*Input material*
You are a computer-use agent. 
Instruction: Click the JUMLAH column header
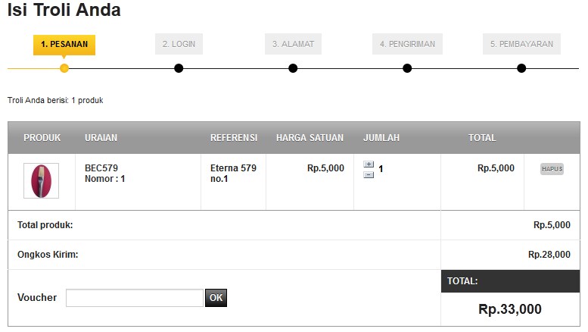coord(381,138)
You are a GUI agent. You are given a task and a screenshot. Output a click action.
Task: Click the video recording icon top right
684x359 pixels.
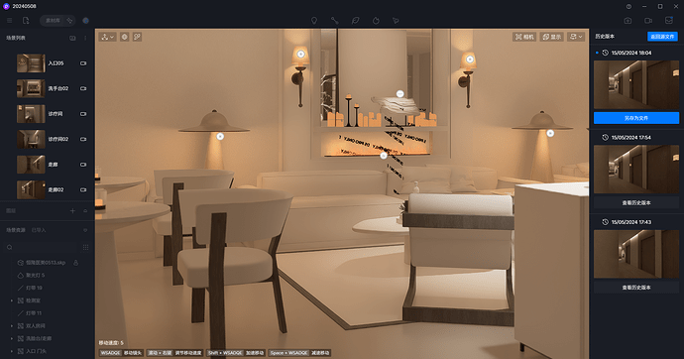(x=648, y=21)
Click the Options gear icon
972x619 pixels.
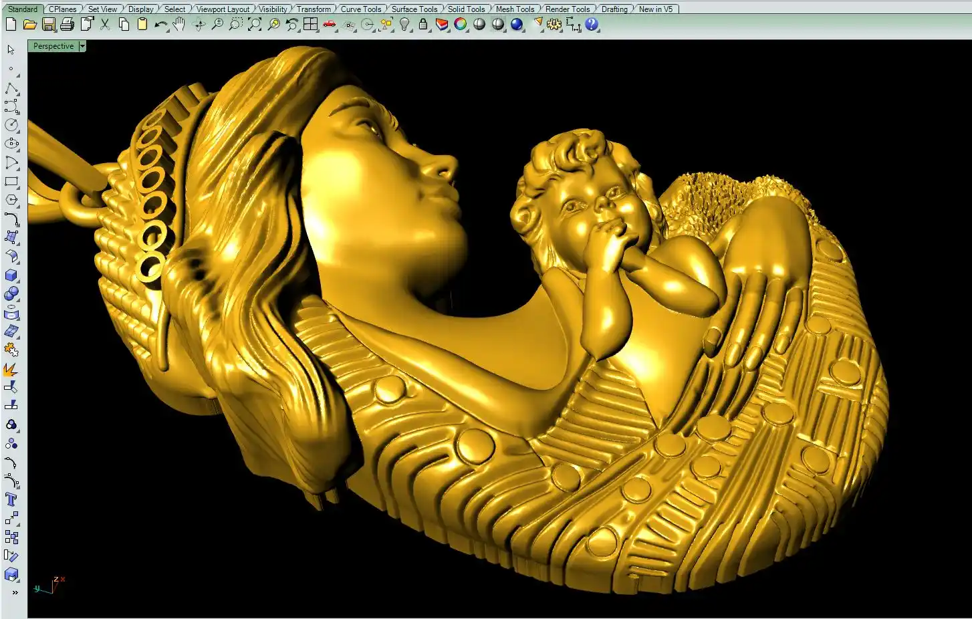coord(554,25)
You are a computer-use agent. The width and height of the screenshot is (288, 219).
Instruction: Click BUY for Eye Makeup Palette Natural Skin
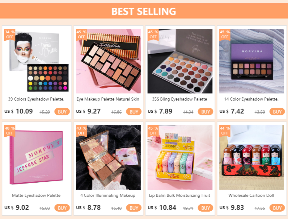[134, 112]
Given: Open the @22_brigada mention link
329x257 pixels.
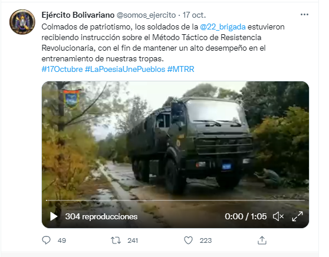Looking at the screenshot, I should (223, 27).
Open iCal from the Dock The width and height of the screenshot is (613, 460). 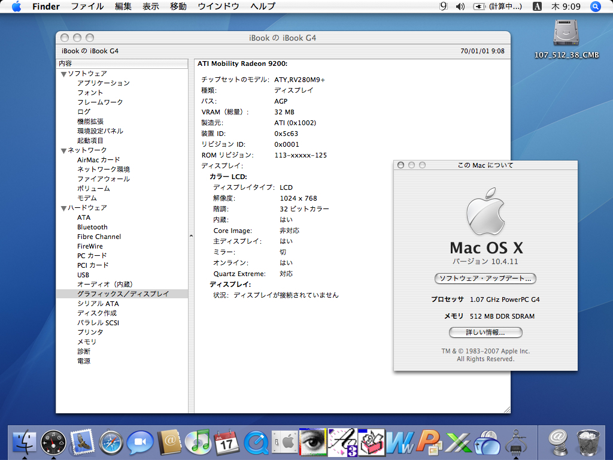226,443
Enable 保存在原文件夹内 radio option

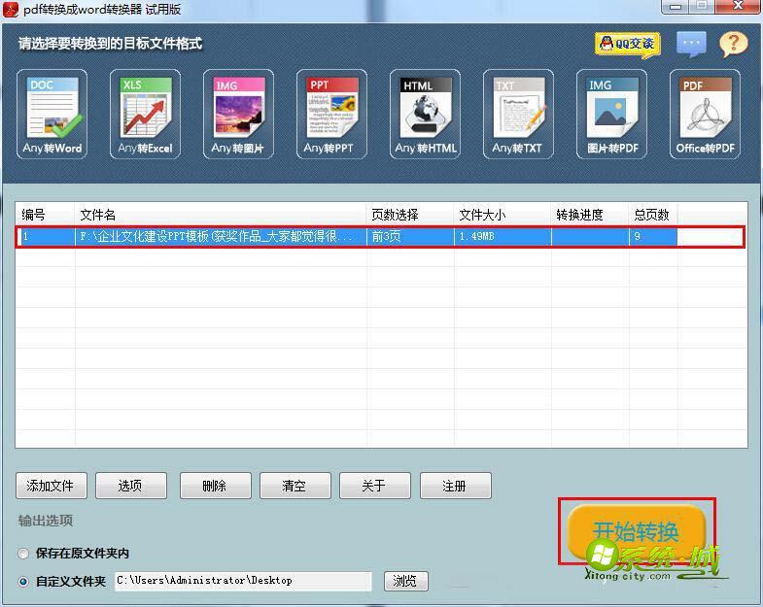click(23, 554)
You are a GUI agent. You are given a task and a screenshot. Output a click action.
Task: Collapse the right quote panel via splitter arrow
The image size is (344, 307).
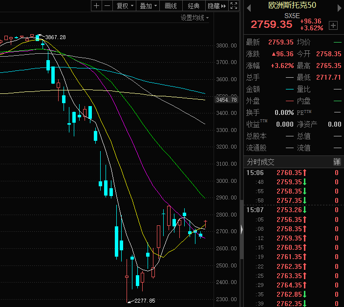click(x=241, y=231)
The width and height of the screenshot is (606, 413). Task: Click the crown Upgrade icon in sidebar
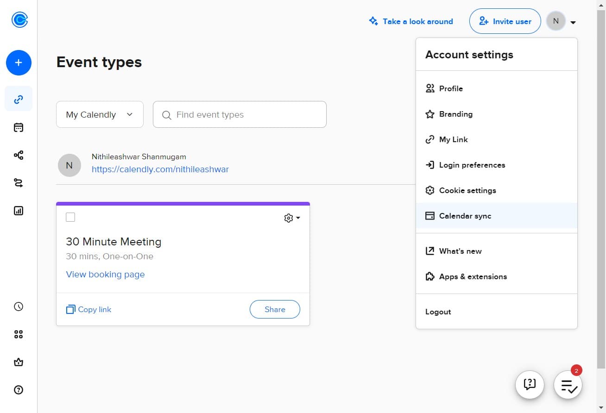tap(19, 362)
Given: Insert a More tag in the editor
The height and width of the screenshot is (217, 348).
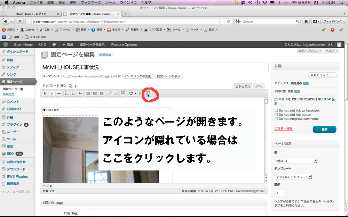Looking at the screenshot, I should click(x=123, y=93).
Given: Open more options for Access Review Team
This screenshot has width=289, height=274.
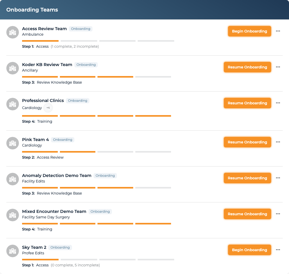Looking at the screenshot, I should pyautogui.click(x=278, y=31).
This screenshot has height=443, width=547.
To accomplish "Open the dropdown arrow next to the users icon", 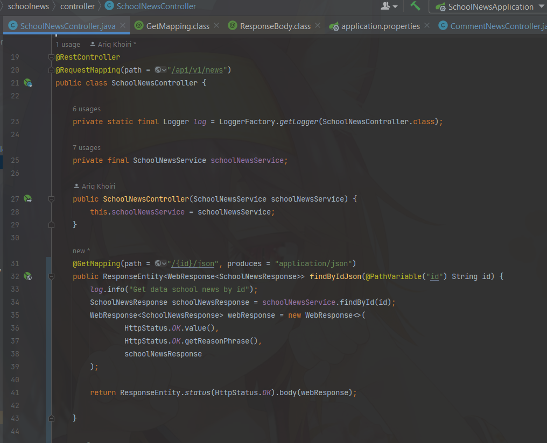I will [x=395, y=6].
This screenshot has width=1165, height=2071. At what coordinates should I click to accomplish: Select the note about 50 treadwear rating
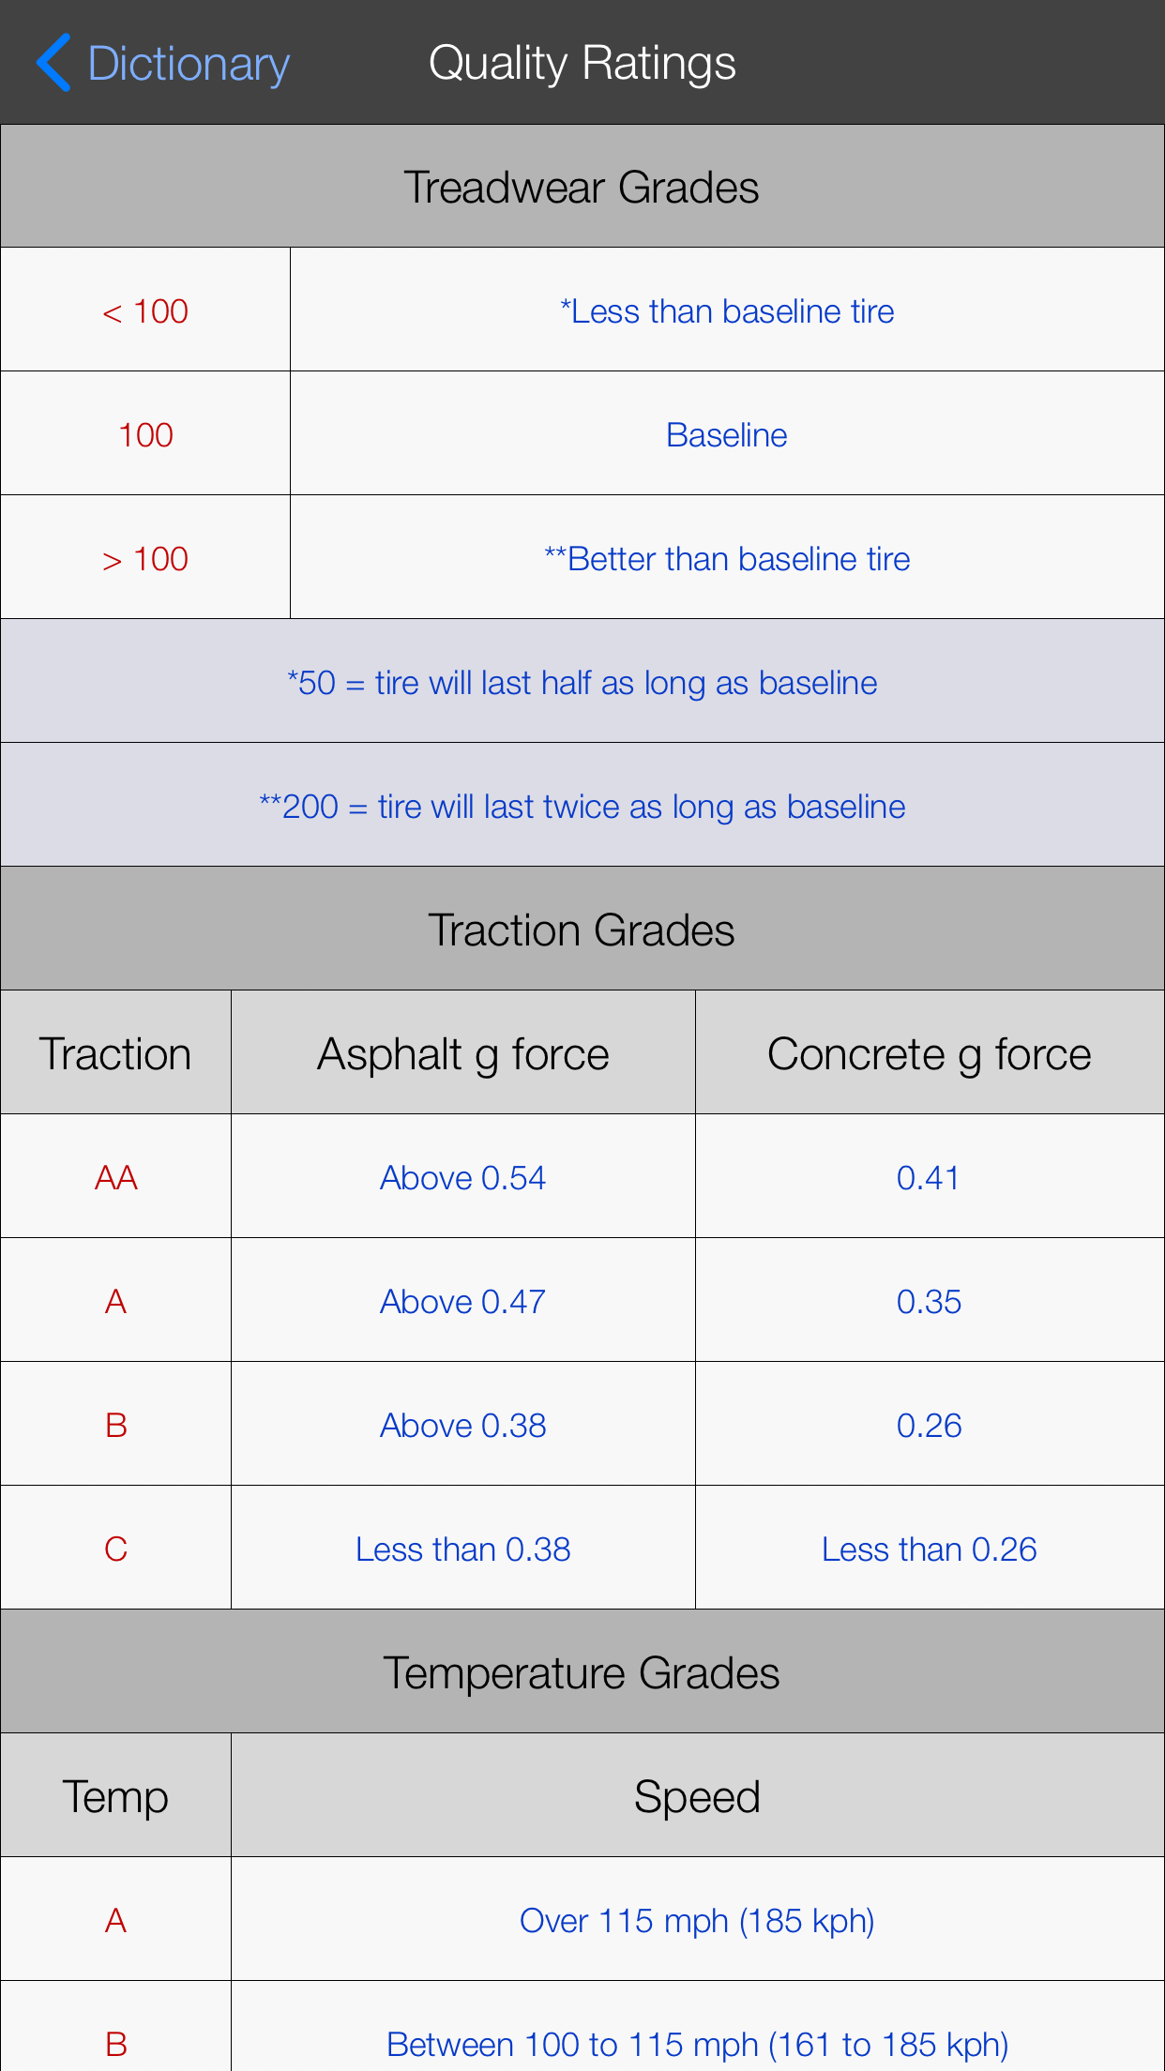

*Task details*
Copy the records verbatim from the line containing "Enable 保存在原文件夹内 radio option" through the line containing "Looking at the screenshot, I should click(x=123, y=93).", inclusive, leaving out the pictures.

*Solution*
Enable 保存在原文件夹内 radio option

click(23, 554)
You are a GUI agent. You are given a task and a screenshot. Output a click action.
Task: Collapse the right quote panel via splitter arrow
The image size is (344, 307).
click(x=241, y=231)
The width and height of the screenshot is (606, 413). Task: Click the crown Upgrade icon in sidebar
tap(19, 362)
Given: Insert a More tag in the editor
The height and width of the screenshot is (217, 348).
Looking at the screenshot, I should click(x=123, y=93).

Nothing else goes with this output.